Dans la réponse de Jean, un seul mot appartient au langage religieux : le Christ – « moi je ne suis pas le Christ » – mais en araméen, dans la langue de Jean, c’est le Messie, c’est-à-dire celui qui vient nous libérer : « moi je ne suis pas le libérateur mais je suis envoyé devant lui ». Jean a été différencié, confirmé dans son identité indestructible pour pouvoir suivre son chemin propre, répondre à sa vocation personnelle, se laisser envoyer et accomplir ce qu’il avait à accomplir dans sa vie. Et là, nous pouvons aussi nous identifier à lui, devenir des « marcheurs devant le libérateur ». Quand la jalousie nous fait douter de notre existence, il est bon de nous recentrer sur ce à quoi nous sommes appelés : « qu’est-ce que Dieu me pousse à réaliser aujourd’hui ? Vers qui, vers quoi Il m’envoie – moi et personne d’autre ? De quelle manière Il m’envoie devant le libérateur ? »

Personnellement, j’aime bien l’idée qu’Il nous envoie « préparer le terrain ». Préparer le terrain pour que les autres s’ouvrent peu à peu, qu’ils entendent cette voix qui les entraîne vers leur libération, leur apaisement. Etre dans la joie quand les autres rencontrent ce Vivant qui les fait sortir de leurs prisons, de leurs tourments. Etre heureux de nous retirer, de nous mettre en retrait pour favoriser cette rencontre…

Mais voilà que Jean termine en disant : « Il faut qu’il grandisse et que moi je diminue ». On dirait qu’on retombe dans la comparaison : lui en haut et moi en bas ? Lui qui va occuper définitivement le terrain et moi contraint de fuir ou de « m’écraser » ? Belle peau de banane, si c’est cela ! Mais on peut entendre ce « il faut » autrement.
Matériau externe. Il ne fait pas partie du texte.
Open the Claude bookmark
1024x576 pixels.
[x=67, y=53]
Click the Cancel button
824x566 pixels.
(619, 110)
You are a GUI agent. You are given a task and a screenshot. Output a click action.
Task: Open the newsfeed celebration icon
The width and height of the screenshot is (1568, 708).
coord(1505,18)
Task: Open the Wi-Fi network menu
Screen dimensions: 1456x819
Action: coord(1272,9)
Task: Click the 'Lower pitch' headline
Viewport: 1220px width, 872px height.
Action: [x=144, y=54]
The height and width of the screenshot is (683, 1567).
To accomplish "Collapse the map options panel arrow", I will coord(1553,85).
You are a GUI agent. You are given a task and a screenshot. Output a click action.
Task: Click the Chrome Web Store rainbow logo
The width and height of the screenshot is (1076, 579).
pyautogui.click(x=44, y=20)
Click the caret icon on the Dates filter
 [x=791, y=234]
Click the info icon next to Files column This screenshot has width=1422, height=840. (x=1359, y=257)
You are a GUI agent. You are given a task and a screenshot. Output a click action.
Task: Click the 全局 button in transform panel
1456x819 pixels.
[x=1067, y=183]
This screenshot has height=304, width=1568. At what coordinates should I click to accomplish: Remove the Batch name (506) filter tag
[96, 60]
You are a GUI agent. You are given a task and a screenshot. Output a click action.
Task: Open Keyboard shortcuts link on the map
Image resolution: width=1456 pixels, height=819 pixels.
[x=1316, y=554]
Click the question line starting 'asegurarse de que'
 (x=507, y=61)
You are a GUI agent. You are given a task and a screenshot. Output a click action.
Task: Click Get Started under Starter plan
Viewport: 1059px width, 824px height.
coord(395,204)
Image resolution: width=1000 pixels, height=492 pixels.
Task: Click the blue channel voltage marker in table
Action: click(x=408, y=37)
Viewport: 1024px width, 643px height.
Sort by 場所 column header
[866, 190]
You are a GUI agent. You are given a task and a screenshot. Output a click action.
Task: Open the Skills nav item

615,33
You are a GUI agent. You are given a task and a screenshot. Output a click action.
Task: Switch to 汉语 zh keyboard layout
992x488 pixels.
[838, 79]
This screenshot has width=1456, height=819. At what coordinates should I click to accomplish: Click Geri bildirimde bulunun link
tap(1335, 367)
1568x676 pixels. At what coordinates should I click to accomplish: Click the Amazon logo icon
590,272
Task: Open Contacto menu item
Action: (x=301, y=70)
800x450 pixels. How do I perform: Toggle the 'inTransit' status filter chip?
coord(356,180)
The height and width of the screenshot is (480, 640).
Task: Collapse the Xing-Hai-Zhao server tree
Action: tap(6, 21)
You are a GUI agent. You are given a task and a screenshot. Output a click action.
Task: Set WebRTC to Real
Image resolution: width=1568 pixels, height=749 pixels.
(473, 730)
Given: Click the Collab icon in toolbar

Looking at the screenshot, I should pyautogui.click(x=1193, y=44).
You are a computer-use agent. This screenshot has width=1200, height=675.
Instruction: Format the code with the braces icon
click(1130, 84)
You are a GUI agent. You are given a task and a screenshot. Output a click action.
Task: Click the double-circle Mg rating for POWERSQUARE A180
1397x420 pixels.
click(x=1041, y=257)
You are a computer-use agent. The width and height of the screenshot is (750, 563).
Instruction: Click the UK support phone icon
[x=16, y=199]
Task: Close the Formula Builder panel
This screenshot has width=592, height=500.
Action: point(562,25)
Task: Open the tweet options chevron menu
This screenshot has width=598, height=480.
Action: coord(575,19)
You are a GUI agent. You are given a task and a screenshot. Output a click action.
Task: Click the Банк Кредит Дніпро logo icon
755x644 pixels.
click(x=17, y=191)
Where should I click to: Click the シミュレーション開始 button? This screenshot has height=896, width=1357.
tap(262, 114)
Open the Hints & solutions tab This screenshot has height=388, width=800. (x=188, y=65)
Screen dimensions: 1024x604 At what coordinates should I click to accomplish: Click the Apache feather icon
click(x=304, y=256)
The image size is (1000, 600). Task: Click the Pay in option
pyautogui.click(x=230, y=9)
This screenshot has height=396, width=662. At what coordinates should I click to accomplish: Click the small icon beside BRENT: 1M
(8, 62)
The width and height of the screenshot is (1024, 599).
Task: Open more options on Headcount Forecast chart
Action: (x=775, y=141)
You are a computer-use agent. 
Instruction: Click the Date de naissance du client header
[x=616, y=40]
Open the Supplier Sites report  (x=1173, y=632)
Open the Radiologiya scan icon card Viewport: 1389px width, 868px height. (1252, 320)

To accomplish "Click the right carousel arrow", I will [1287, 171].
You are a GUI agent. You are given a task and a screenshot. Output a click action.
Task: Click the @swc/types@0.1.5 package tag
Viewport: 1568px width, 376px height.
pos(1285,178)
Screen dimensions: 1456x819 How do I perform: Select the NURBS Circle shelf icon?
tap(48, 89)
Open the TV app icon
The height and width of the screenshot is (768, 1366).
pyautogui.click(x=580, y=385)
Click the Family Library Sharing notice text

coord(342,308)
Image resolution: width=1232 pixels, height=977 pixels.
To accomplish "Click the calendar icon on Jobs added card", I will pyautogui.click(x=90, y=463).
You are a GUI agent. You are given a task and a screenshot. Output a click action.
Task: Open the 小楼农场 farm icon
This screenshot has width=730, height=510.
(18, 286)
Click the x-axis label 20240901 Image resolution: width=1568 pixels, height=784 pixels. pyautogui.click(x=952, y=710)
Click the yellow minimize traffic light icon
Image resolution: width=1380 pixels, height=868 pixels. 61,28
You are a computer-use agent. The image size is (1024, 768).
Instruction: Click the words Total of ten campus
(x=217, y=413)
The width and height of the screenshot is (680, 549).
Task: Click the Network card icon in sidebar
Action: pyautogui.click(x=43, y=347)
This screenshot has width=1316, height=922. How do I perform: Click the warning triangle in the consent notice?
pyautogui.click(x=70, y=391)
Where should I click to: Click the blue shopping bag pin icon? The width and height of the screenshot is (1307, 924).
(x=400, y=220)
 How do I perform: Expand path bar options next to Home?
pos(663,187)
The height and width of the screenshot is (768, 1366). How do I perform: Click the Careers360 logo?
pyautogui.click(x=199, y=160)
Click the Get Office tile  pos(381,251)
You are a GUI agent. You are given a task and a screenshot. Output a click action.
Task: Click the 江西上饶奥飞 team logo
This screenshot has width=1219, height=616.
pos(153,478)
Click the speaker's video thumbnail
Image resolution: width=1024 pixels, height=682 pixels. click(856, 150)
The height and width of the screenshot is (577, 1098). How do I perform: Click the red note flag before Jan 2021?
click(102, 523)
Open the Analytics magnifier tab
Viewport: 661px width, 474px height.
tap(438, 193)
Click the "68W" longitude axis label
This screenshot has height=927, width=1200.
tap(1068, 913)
Ce pourrait être cette force irrépressible qui nous vient parfois du dedans, comme quand on dit « c’est plus fort que moi ». Comme dans la célèbre parabole de Luc quand le père dit, après le retour du fils cadet, « il fallait se réjouir » et faire la fête, cela s’est imposé à moi. Et ici, Jean dirait : quelque chose ou Quelqu’un me pousse de l’intérieur à lâcher mon ego, à laisser Jésus prendre sa place, à le laisser grandir, en moi aussi… et je sens bien que c’est le chemin de ma propre joie.

Cela ressemble à une naissance : la mère consent à ce que l’enfant grandisse en elle, puis hors d’elle ; elle consent ensuite à « diminuer » peu à peu dans son rôle de mère, elle se réjouit qu’il trouve sa place – « il faut qu’il grandisse et que moi je diminue ».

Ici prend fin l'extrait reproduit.